A new book by Eli Pariser, president of MoveOn.org, is entitled The Filter Bubble. It details how the hidden rise of personalization on the Internet is controlling and limiting the information we consume. You might think this is a good thing. If you are interested in conservative or progressive causes, shopping for particular items, or like a particular style of writing, isn't filtering an asset? Why shouldn't our computers help us sift through the white noise and informational overload of the web to spend our time on issues and ideas that matter to us? The problem, according to Pariser, is that we are becoming an increasingly isolated and bifurcated society partly because sites like Facebook and Google are shielding us from the "views and voices that challenge our own thinking."

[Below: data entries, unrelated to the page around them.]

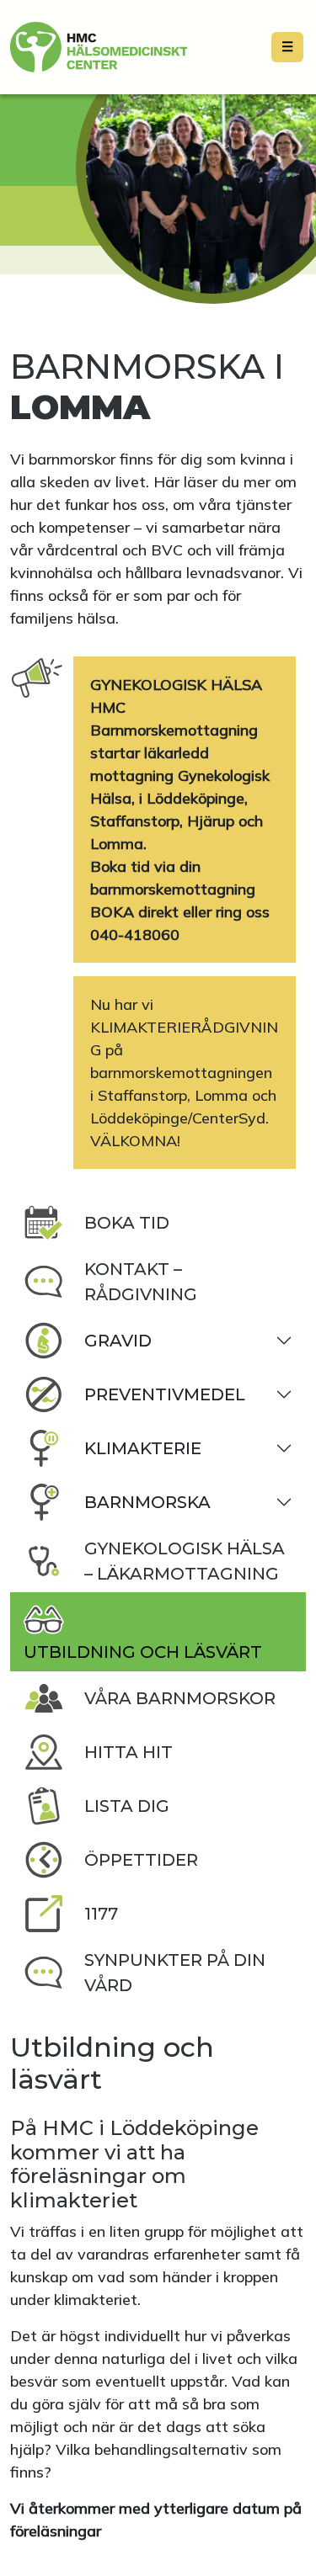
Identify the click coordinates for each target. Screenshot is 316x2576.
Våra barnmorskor (180, 1698)
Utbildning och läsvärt (143, 1652)
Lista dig (126, 1806)
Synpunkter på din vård (174, 1972)
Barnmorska (147, 1502)
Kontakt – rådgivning (140, 1281)
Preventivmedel (164, 1394)
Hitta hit (128, 1752)
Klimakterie (142, 1448)
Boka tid (126, 1223)
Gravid (118, 1340)
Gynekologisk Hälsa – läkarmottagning (184, 1561)
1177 (101, 1914)
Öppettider (141, 1860)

It seems to me, though, that the challenge of the "filter bubble" applies not just to the virtual world but to the actual one as well. Five minutes of the evening news reveals that the political wranglings on Capitol Hill are mitigated only slightly by the fact that Democrats and Republicans are sitting in the same room together. They hear each other's arguments. The problem is that a particular line of thinking can become so habitual, so addictive that, like any addiction, it is extremely difficult to quit. Think of the well-meaning lady in the black sedan who saw a young white man (dressed admittedly a bit like a tourist) in a primarily black neighborhood and reacted as if he didn't belong. I have no doubt that she fully intended to protect me - but she didn't know me... nor does she know my neighborhood which has seen a sharp decline in crime over several years.

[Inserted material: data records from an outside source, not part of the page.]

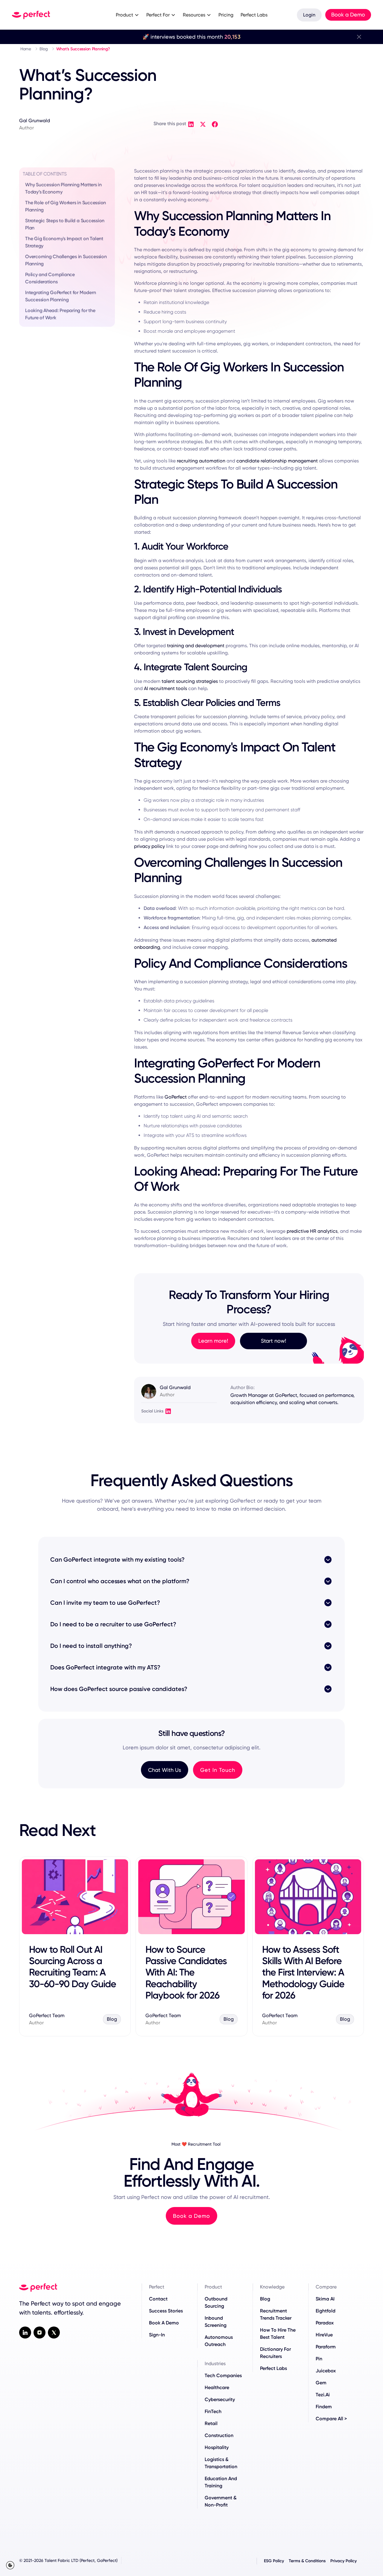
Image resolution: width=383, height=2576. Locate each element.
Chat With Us (164, 1770)
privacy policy (149, 846)
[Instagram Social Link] (39, 2332)
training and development (195, 645)
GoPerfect (176, 1097)
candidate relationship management (277, 461)
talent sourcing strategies (190, 681)
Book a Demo (348, 14)
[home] (57, 15)
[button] (127, 15)
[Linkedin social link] (25, 2332)
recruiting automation (201, 461)
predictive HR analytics (312, 1231)
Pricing (225, 15)
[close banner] (359, 37)
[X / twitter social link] (54, 2332)
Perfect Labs (254, 15)
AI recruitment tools (165, 688)
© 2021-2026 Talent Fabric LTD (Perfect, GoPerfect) (68, 2560)
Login (309, 15)
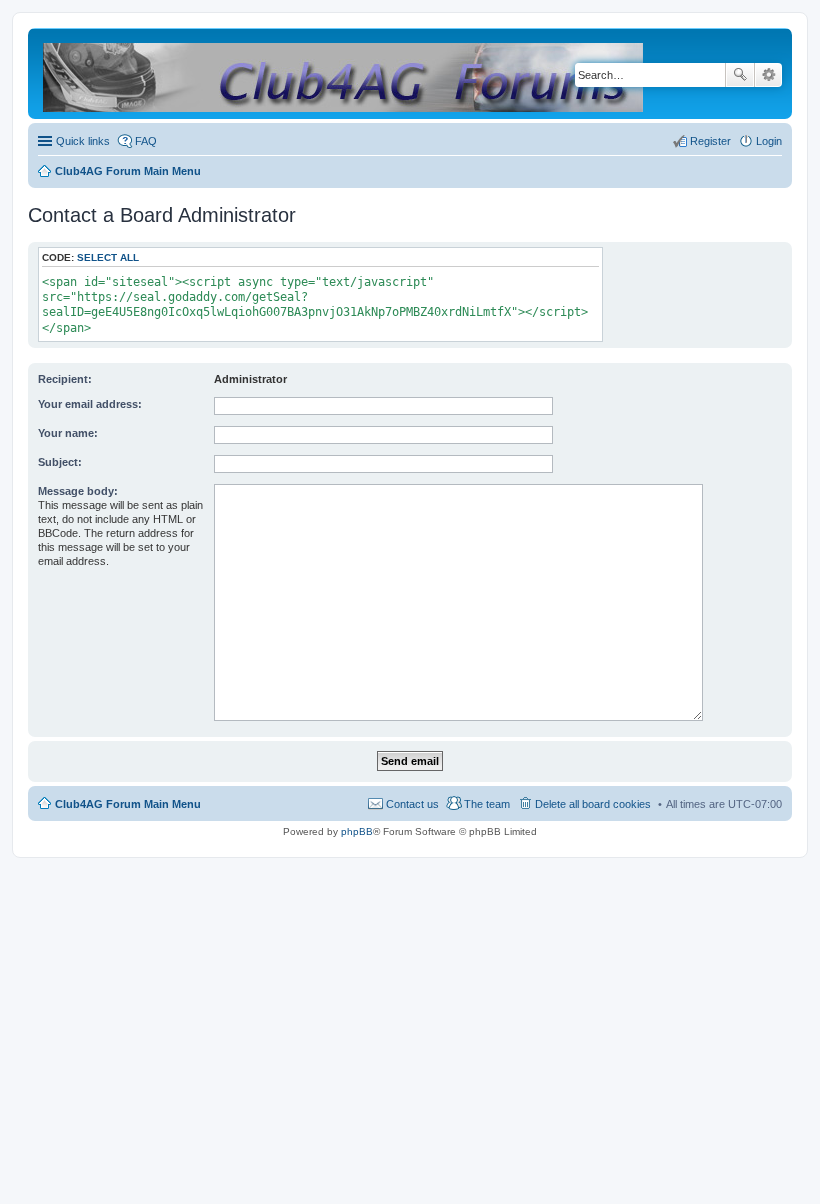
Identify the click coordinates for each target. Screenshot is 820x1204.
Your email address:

We make assumptions every day. Hillel the Elder taught (Pirkei Avot 2:5): "Do not separate yourself from the community.... Do not judge your fellow until you have stood in his place." The only way to pop the filter bubble of daily living is not simply to listen to one another (though, of course, this is important). We must also endeavor to know our fellow human beings. Intellectual integrity requires us to be informationally serpentine. Moral growth demands a real (and not a virtual) "search" of the other.